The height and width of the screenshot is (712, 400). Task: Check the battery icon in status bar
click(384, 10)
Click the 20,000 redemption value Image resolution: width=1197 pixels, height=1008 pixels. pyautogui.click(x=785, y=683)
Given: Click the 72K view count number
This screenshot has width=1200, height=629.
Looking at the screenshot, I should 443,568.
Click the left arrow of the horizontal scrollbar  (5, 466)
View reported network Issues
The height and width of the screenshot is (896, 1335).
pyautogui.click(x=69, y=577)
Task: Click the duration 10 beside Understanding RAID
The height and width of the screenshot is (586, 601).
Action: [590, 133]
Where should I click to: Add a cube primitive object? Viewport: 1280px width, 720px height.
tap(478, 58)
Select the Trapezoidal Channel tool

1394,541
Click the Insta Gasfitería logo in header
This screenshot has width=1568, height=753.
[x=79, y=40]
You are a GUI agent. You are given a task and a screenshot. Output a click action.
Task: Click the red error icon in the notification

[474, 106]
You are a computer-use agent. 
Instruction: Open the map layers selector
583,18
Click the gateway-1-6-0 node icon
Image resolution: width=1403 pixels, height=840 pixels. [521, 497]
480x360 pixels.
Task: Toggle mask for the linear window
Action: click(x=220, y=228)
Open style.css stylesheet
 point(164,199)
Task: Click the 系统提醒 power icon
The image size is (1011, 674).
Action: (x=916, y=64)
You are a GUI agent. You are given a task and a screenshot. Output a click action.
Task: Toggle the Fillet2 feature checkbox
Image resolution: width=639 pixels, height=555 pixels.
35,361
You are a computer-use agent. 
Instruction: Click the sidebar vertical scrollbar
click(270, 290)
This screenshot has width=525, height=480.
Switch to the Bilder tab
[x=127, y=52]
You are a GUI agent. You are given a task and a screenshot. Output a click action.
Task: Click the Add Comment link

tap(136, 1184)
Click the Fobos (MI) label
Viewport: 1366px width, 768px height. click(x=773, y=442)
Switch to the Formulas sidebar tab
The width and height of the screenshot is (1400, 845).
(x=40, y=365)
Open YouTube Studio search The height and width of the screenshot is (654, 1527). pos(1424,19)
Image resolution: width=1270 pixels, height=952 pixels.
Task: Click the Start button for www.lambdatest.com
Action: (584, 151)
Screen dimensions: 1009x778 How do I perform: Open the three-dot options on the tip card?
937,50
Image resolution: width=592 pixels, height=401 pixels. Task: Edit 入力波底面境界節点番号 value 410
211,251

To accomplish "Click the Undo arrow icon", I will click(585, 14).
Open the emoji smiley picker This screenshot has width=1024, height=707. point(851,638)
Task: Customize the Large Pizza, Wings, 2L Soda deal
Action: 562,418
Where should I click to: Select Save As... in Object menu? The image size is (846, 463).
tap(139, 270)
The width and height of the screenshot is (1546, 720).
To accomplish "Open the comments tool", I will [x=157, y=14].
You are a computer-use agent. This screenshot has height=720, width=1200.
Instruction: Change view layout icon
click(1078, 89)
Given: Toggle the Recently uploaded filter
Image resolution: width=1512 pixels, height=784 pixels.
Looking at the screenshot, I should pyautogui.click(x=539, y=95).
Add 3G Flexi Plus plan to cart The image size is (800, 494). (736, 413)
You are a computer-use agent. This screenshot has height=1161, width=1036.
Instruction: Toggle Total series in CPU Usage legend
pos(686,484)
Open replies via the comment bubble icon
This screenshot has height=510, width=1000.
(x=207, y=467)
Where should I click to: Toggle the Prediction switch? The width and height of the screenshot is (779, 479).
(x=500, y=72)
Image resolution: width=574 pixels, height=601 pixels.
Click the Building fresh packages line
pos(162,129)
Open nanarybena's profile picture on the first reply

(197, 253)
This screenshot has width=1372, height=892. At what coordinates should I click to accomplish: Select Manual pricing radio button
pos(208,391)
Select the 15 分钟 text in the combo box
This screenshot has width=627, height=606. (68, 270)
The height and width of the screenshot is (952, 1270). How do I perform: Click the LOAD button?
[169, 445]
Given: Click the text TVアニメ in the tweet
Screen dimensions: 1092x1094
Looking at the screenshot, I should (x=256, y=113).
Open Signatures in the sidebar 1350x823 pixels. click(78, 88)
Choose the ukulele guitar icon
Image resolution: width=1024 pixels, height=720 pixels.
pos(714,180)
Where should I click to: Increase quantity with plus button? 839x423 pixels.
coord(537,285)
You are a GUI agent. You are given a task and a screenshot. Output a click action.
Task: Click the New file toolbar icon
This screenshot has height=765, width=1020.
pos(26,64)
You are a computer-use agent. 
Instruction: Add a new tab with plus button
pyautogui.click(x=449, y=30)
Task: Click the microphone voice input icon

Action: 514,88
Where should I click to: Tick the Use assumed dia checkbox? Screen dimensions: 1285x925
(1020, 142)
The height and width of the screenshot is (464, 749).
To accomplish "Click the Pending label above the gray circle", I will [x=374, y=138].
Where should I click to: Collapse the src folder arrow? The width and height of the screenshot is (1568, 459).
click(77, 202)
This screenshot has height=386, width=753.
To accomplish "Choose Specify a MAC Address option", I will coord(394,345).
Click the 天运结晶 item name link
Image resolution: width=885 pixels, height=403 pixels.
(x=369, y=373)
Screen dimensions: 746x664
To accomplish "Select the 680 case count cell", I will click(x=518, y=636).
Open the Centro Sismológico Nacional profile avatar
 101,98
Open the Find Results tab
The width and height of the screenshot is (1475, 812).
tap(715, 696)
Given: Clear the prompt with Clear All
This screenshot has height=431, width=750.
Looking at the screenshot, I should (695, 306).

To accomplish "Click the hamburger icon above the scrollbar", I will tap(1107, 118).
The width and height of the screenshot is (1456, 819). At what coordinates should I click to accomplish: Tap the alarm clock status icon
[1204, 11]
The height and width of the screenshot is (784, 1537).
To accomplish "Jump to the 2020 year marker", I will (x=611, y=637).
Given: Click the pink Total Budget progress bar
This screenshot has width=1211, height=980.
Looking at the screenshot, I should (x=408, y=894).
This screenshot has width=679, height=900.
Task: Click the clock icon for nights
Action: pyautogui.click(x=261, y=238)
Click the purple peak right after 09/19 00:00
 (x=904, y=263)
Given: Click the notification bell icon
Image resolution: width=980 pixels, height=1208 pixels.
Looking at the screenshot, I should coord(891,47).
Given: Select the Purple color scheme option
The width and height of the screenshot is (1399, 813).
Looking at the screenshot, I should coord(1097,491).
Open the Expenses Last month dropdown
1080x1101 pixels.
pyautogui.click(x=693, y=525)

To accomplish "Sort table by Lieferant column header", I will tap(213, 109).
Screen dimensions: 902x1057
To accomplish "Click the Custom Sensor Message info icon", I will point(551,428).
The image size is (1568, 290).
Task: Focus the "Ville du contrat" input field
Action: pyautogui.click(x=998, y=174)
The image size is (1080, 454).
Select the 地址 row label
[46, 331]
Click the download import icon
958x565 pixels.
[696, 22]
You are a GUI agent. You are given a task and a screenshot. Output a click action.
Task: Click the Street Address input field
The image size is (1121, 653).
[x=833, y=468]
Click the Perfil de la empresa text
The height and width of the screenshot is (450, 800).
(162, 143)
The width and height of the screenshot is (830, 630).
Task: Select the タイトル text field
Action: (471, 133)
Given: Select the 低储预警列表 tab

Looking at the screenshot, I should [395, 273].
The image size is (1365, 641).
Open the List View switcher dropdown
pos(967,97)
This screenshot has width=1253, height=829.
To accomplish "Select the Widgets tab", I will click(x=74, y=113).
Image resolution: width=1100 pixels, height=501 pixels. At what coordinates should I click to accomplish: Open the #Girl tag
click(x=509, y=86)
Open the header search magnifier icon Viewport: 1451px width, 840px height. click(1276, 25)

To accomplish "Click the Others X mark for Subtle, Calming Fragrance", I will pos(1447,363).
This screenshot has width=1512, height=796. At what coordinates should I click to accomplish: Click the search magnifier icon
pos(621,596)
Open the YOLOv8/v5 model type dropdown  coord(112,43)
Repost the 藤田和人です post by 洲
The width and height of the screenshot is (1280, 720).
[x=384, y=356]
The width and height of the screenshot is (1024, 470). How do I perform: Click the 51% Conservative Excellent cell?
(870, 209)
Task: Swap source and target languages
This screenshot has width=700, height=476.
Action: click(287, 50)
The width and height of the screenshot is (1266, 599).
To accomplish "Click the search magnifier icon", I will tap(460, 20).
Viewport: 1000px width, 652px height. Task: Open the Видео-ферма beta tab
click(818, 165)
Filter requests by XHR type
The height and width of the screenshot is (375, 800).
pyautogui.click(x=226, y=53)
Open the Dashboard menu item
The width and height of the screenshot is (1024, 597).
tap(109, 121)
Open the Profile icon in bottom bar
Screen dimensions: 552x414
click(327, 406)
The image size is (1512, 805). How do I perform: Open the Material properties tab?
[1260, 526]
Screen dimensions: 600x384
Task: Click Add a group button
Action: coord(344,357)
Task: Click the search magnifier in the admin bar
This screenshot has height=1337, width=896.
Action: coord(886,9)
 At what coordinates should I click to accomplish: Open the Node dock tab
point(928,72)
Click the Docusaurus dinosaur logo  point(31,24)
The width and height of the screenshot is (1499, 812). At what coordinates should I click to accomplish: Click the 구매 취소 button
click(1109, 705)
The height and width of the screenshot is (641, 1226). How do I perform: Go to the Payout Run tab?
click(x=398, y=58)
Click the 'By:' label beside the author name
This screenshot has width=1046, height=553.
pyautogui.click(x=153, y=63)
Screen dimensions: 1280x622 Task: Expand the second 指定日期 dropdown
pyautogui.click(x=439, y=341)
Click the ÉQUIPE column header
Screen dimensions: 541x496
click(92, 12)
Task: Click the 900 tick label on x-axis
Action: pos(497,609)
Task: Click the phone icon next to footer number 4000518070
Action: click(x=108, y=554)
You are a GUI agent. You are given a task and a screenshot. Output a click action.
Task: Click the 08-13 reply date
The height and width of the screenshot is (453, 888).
###
## Description of the task
Rewrite the lines of the data above, starting at the line containing "will tap(1107, 118)." and ending at the line containing "will tap(213, 109).", with "dropdown" changed to "menu" and nothing else altered.

## Output for this task
To accomplish "Click the hamburger icon above the scrollbar", I will tap(1107, 118).
The width and height of the screenshot is (1456, 819). At what coordinates should I click to accomplish: Tap the alarm clock status icon
[1204, 11]
The height and width of the screenshot is (784, 1537).
To accomplish "Jump to the 2020 year marker", I will (x=611, y=637).
Given: Click the pink Total Budget progress bar
This screenshot has width=1211, height=980.
Looking at the screenshot, I should (x=408, y=894).
This screenshot has width=679, height=900.
Task: Click the clock icon for nights
Action: pyautogui.click(x=261, y=238)
Click the purple peak right after 09/19 00:00
 (x=904, y=263)
Given: Click the notification bell icon
Image resolution: width=980 pixels, height=1208 pixels.
Looking at the screenshot, I should coord(891,47).
Given: Select the Purple color scheme option
The width and height of the screenshot is (1399, 813).
Looking at the screenshot, I should coord(1097,491).
Open the Expenses Last month menu
1080x1101 pixels.
pyautogui.click(x=693, y=525)

To accomplish "Sort table by Lieferant column header", I will tap(213, 109).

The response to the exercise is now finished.